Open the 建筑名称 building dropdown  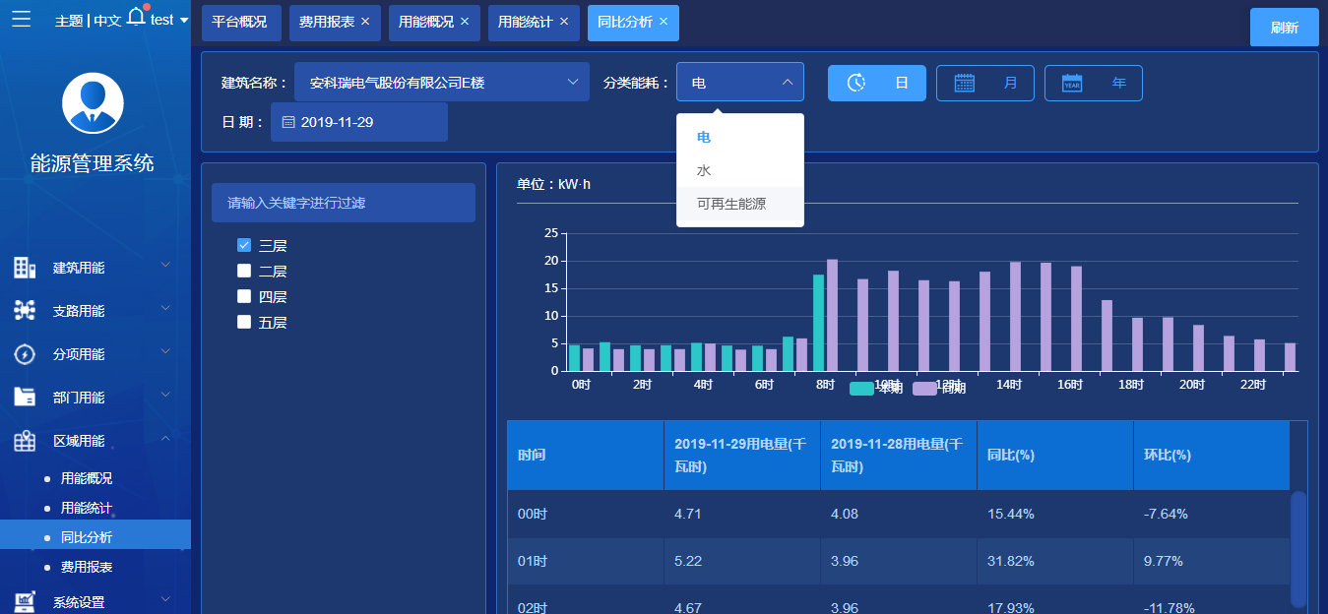click(442, 83)
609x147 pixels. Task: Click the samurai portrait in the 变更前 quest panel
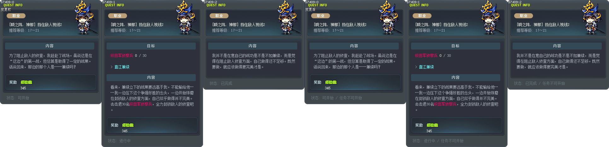84,18

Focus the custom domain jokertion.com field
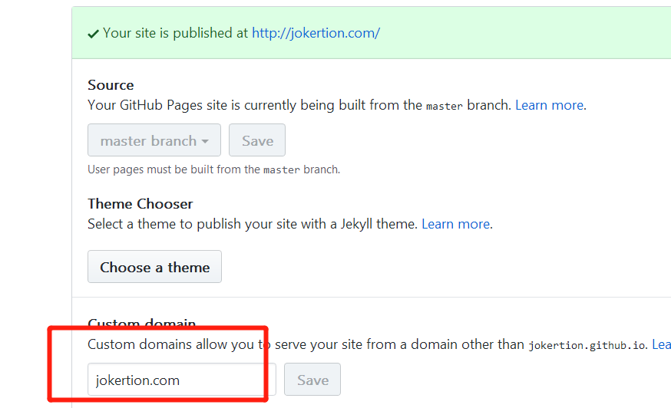click(x=182, y=380)
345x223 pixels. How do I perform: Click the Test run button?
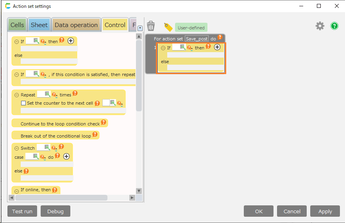[22, 211]
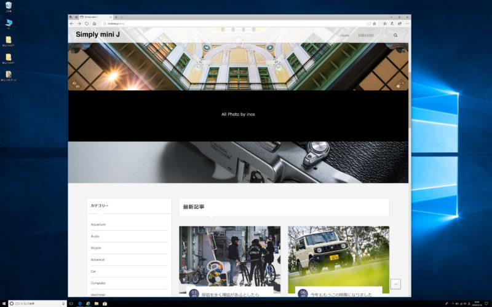Open the Windows Start menu
Screen dimensions: 492x307
point(4,303)
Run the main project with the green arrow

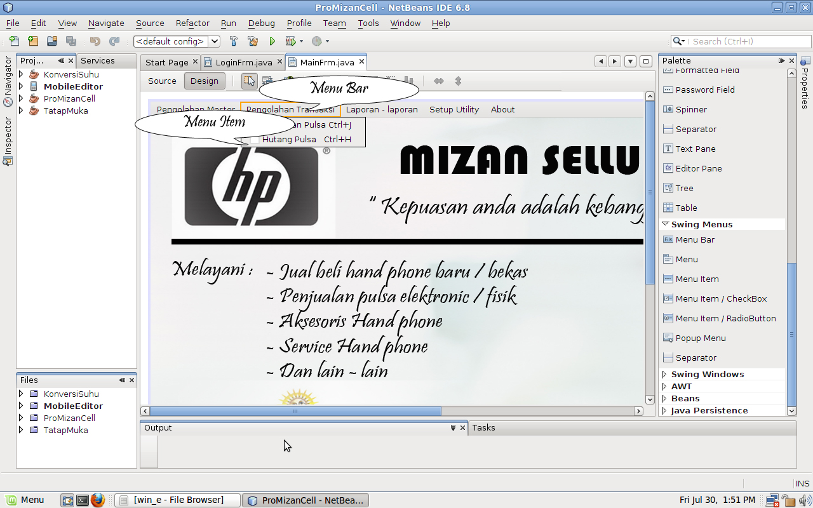pos(272,41)
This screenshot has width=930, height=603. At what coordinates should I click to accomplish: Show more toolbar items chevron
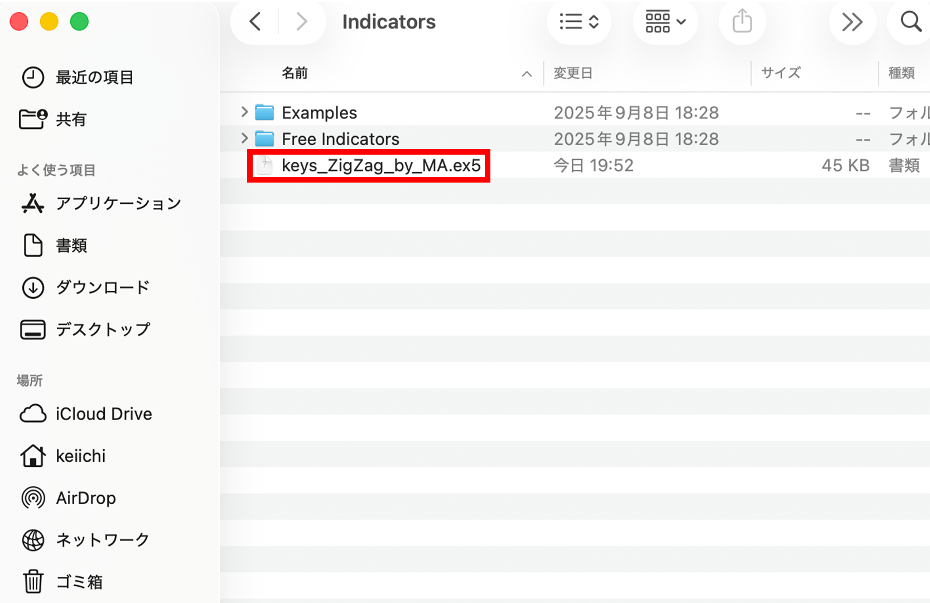[852, 22]
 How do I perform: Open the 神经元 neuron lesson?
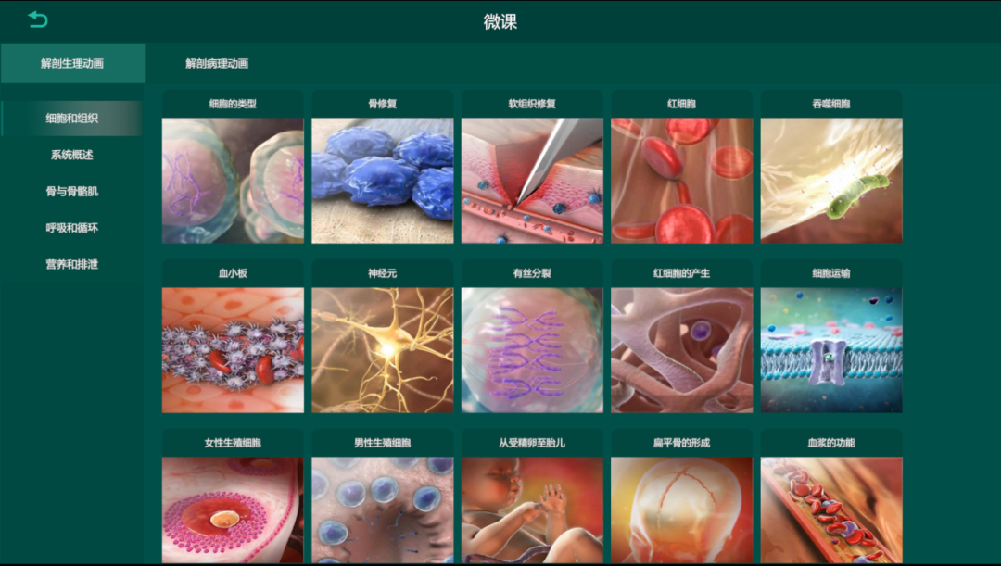coord(383,349)
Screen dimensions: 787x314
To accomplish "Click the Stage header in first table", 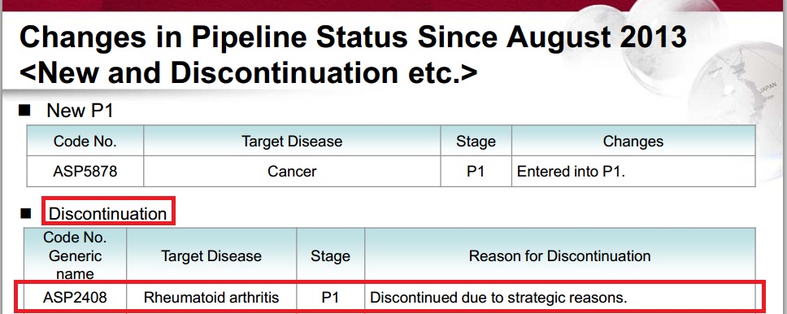I will [476, 142].
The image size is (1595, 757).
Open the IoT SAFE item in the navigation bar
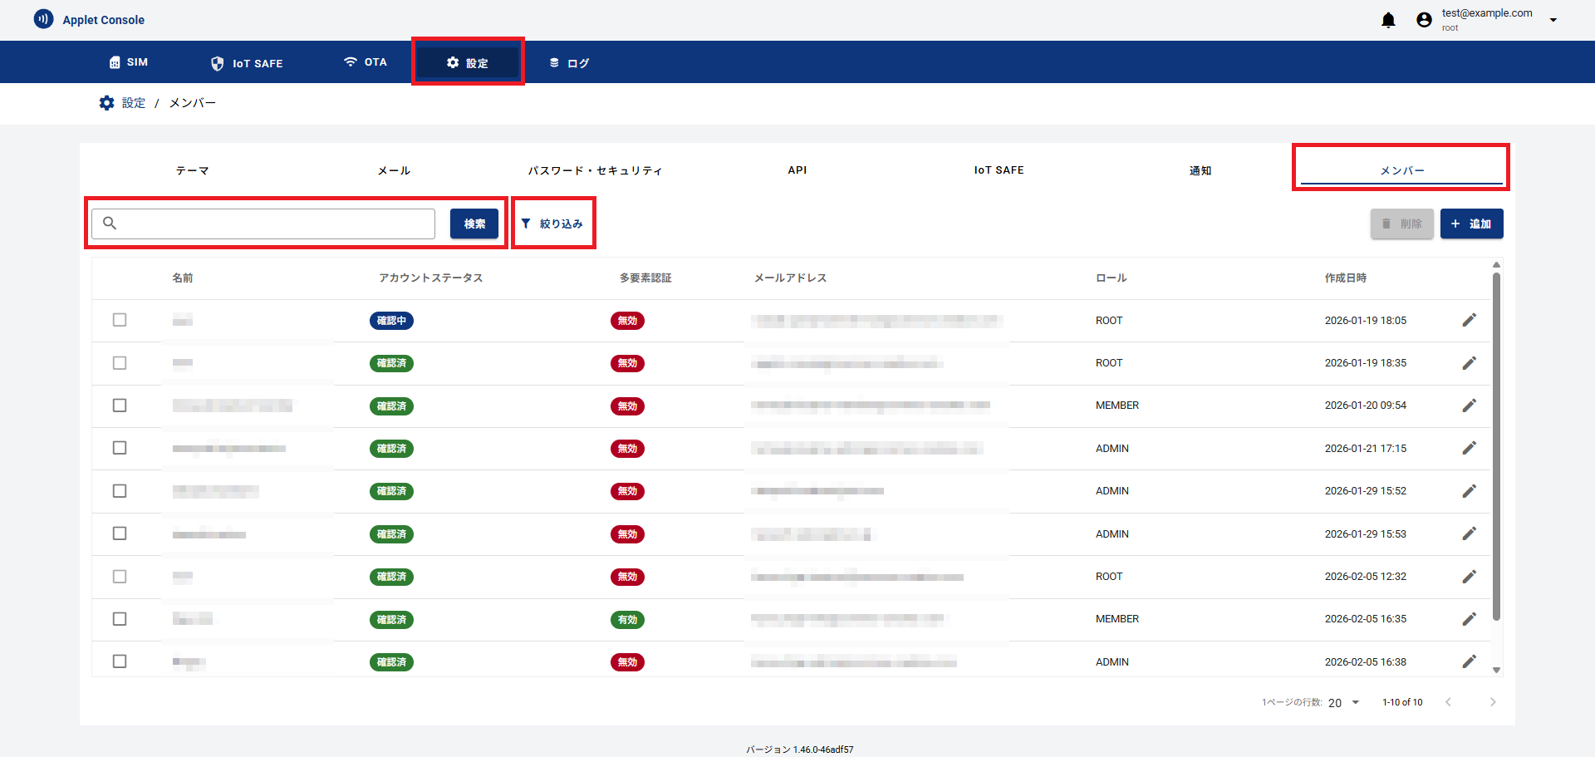[247, 63]
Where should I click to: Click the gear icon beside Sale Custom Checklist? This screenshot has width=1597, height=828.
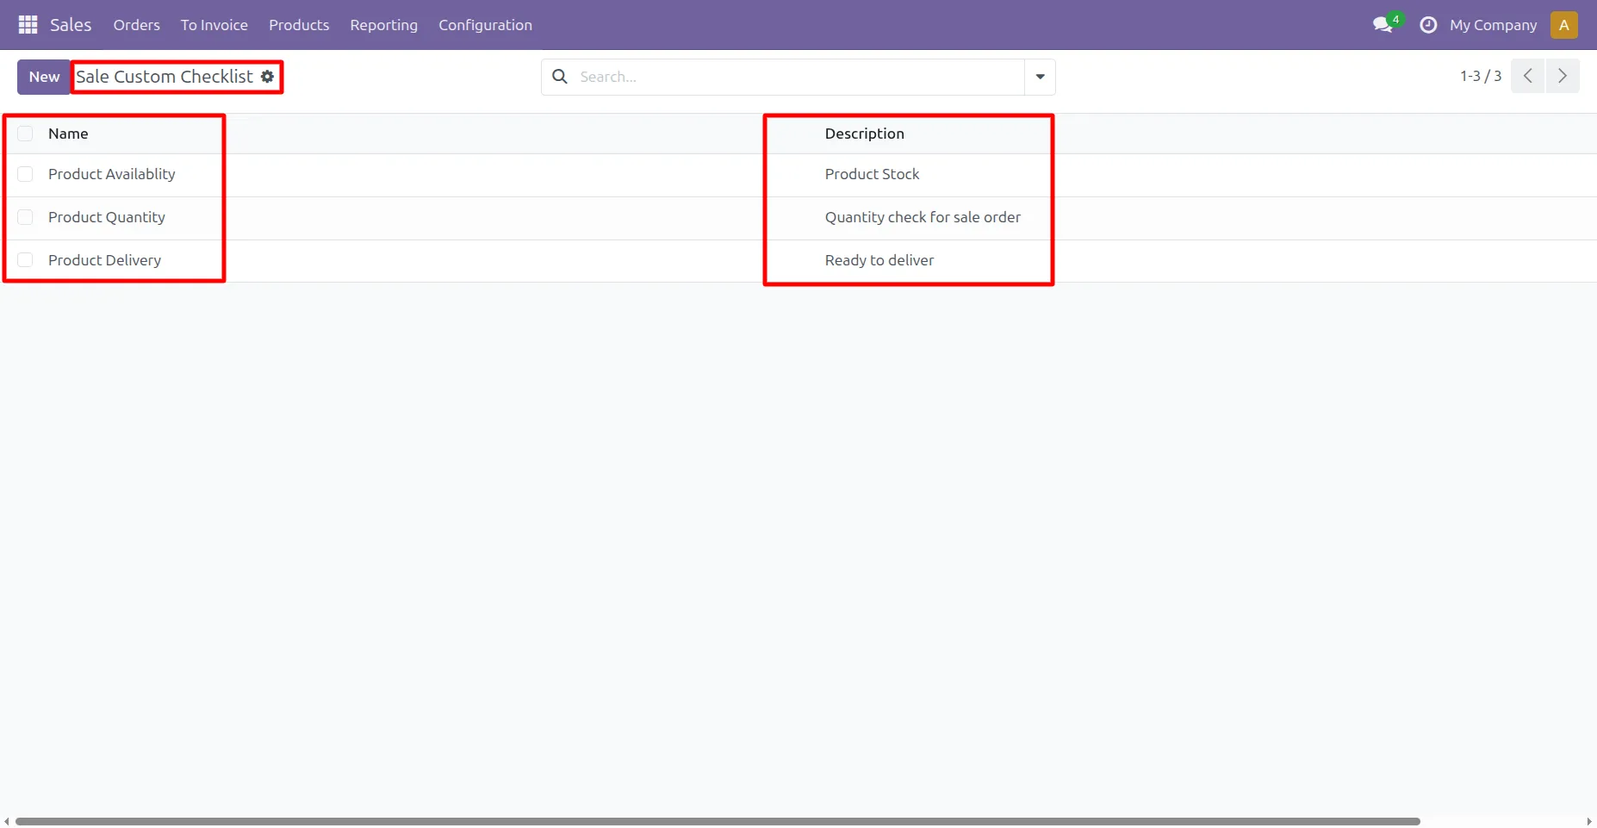(x=268, y=77)
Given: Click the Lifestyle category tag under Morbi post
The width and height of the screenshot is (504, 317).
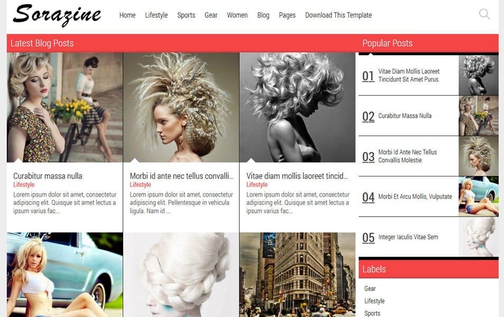Looking at the screenshot, I should [x=140, y=185].
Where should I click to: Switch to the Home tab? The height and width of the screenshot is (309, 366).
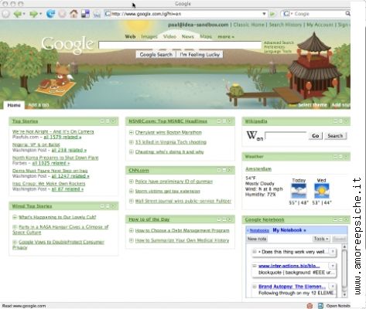14,105
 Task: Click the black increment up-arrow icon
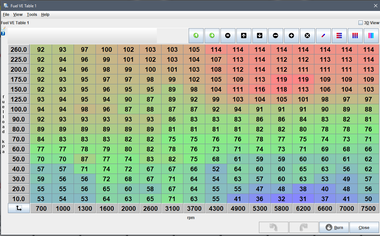pyautogui.click(x=244, y=36)
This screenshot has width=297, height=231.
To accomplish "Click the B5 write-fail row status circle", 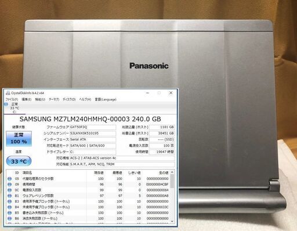I will 9,213.
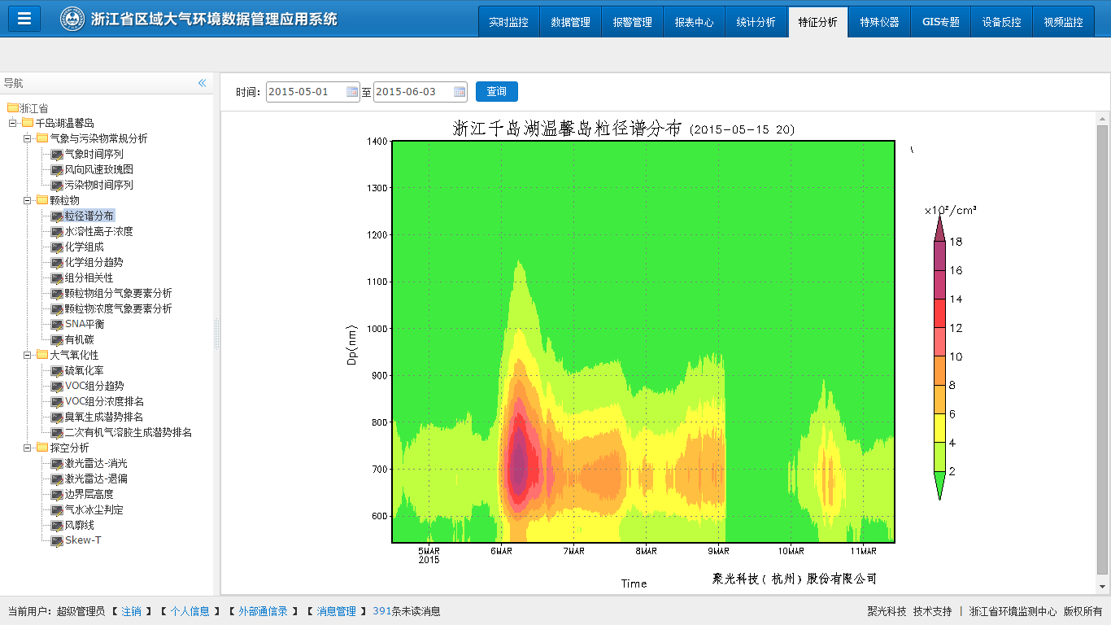Open the 消息管理 link

pyautogui.click(x=336, y=611)
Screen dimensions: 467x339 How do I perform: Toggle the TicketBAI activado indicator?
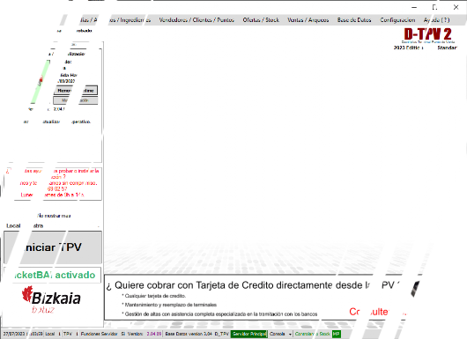click(52, 275)
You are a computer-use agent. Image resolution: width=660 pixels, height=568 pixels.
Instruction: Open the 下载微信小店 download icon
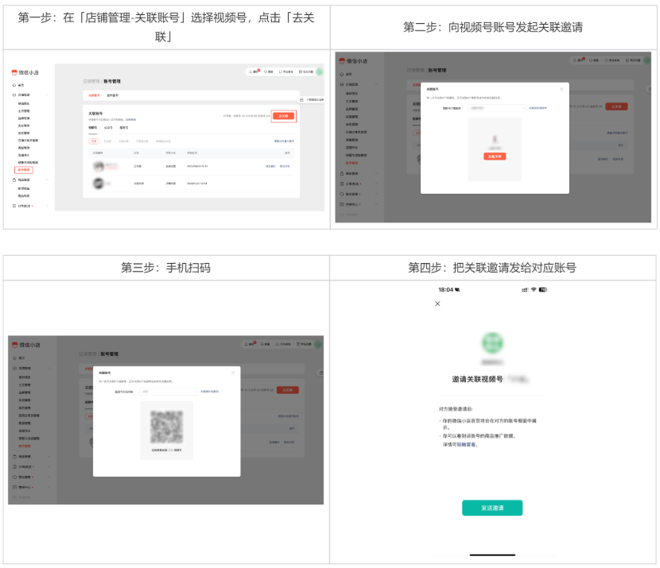pyautogui.click(x=301, y=98)
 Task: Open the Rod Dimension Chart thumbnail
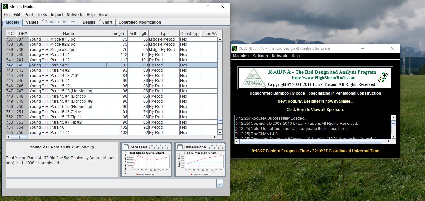point(200,163)
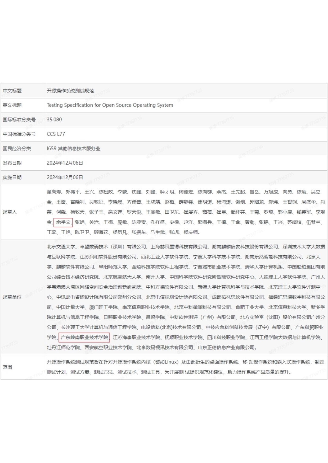The width and height of the screenshot is (328, 463).
Task: Click the red-boxed name 余学文
Action: pyautogui.click(x=63, y=222)
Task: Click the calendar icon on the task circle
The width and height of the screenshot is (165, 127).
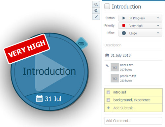Action: [39, 98]
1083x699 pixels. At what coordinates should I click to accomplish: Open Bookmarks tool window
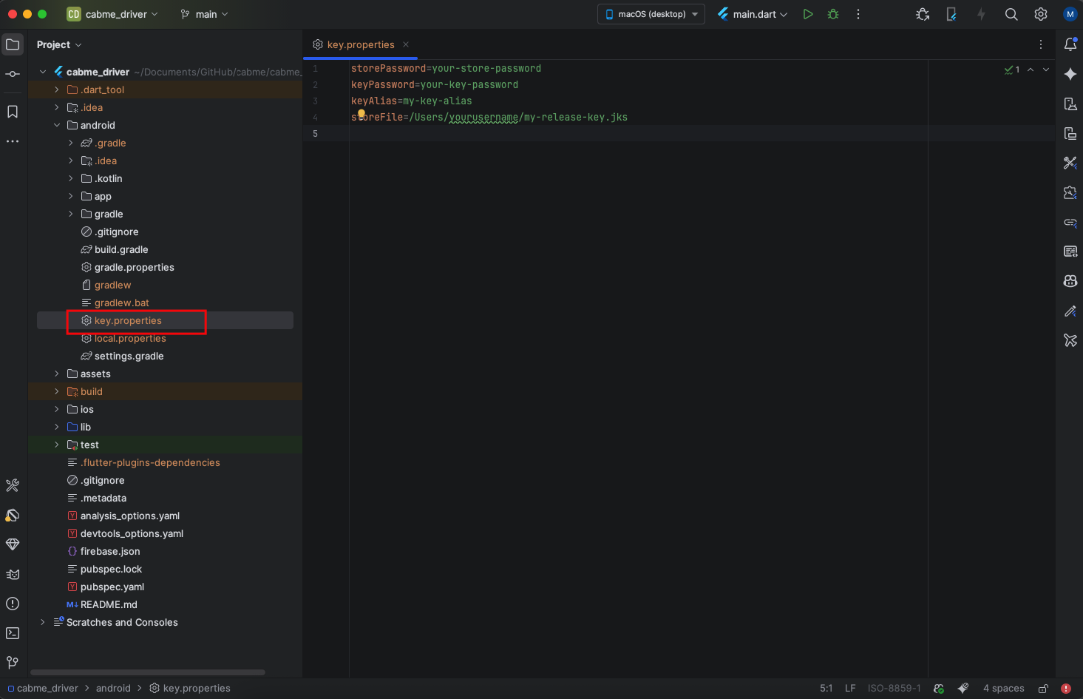(13, 112)
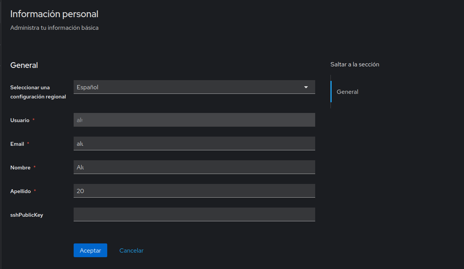The width and height of the screenshot is (464, 269).
Task: Focus the empty sshPublicKey field
Action: click(x=194, y=214)
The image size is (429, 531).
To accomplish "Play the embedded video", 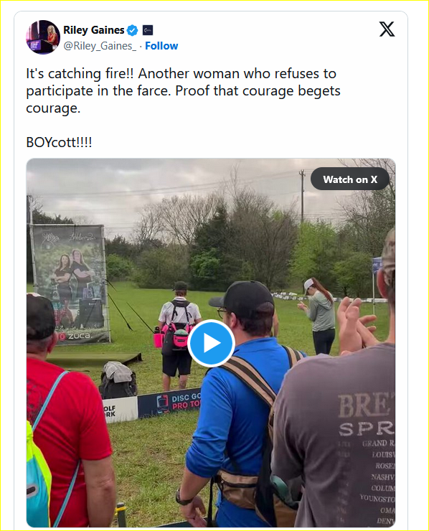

• _The problem_:
Go through the data above and count the lines that hold "size". Respond with the number and no other words.

• _Exercise solution_:
2